Age: 39
Job Title: Street-as-a-Venue Co-ordinator, Responsible Hospitality Edmonton, City of Edmonton
Why She’s Top 40: She’s crunching the numbers to find out how to make Edmonton streets vibrant and alive at night while keeping revelers safe.
If you could change one thing about Edmonton, what would it be? “I would love to see Edmonton become the number-one city in Canada for women.”
When she worked as programming lead on Toronto’s version of Nuit Blanche, which turns city streets into an all-night contemporary art festival, Miki Stricker-Talbot was fascinated by the way an all-night reverie could positively transform a city.
“Special things can happen under the cover of darkness; it’s not this big scary place that a lot of people think it is. It can be magical and playful and wonderful,” she says.
It’s a fitting sentiment now that she serves as a Street-as-a-Venue Co-ordinator with Responsible Hospitality Edmonton. The position, which she has held since 2013, sees her working with industry members, community groups and local governments to explore and support the diversification of Edmonton’s late-night economy in ways that increase livability.
Of late, Stricker-Talbot has been working on a study of capacity in mixed-use entertainment areas – places like Whyte or Jasper Avenues. Once complete, the study’s findings could dramatically impact how cities in North America and Europe implement policies concerning public spaces at night and determine the overall capacity of their entertainment districts.
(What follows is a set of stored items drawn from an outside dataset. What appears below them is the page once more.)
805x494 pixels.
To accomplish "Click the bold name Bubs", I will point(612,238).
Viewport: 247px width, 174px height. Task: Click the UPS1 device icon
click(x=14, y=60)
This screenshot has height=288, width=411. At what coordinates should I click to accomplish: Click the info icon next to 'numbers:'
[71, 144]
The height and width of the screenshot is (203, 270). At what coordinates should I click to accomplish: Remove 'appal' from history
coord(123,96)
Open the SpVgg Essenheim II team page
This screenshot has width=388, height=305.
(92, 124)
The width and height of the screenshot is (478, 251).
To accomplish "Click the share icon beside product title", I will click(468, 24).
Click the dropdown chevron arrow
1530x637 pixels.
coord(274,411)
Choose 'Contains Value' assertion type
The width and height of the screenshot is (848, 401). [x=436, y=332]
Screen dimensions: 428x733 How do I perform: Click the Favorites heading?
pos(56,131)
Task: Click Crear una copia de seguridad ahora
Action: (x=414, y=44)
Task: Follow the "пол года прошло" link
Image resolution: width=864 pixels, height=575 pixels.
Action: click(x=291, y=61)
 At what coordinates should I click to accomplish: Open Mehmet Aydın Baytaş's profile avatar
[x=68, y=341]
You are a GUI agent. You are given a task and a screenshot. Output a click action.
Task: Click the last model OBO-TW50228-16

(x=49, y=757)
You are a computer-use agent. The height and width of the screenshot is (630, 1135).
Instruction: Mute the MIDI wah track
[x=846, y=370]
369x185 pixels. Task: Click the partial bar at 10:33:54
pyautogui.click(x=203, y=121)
“We believe that entertainment destination areas have a tipping point between vibrancy and chaos, and that there is a way to determine, measure and manage that tipping point,” she says.
The study will use more than 150 data sets to determine how a celebration can suddenly turn from vibrant to chaotic. “We don’t know what the canary in the coalmine is going to be, but what we do know is that there are predictable and preventable issues that happen at night.”
Stricker-Talbot was a key advisor to the board for Edmonton’s first Nuit Blanche in September, and celebrated a coup in securing Yoko Ono for the event. She hopes that well-planned nighttime events like Nuit Blanche will change perceptions about nocturnal activity in the city and that, as her two children reach adolescence, they too will be able to appreciate nights on the town.
“I want them to live in a city that’s magical and creative and vibrant. And safe.”